TRY IT: When you retype the data, keep every line exactly as it appears.

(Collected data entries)

────

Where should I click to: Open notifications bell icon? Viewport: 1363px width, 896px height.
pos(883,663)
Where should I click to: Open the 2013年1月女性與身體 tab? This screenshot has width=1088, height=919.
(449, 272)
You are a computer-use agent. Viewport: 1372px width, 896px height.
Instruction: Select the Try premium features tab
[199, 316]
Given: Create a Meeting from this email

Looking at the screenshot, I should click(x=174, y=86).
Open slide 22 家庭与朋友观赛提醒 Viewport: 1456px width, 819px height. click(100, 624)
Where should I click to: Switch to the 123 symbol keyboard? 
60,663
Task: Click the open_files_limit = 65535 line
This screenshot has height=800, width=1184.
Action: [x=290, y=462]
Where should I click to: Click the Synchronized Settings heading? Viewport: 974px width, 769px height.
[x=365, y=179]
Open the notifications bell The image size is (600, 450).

────

RESPONSE BOX:
Where should I click to: Open notifications bell icon? Viewport: 1363px width, 896px height.
pos(883,663)
Where should I click to: Open the 2013年1月女性與身體 tab? This screenshot has width=1088, height=919.
(449, 272)
You are a computer-use agent. Viewport: 1372px width, 896px height.
Instruction: Select the Try premium features tab
[199, 316]
Given: Create a Meeting from this email

Looking at the screenshot, I should click(x=174, y=86).
Open slide 22 家庭与朋友观赛提醒 Viewport: 1456px width, 819px height. click(100, 624)
Where should I click to: Switch to the 123 symbol keyboard? 
60,663
Task: Click the open_files_limit = 65535 line
This screenshot has height=800, width=1184.
Action: [x=290, y=462]
Where should I click to: Click the Synchronized Settings heading? Viewport: 974px width, 769px height.
[x=365, y=179]
Open the notifications bell The image size is (600, 450).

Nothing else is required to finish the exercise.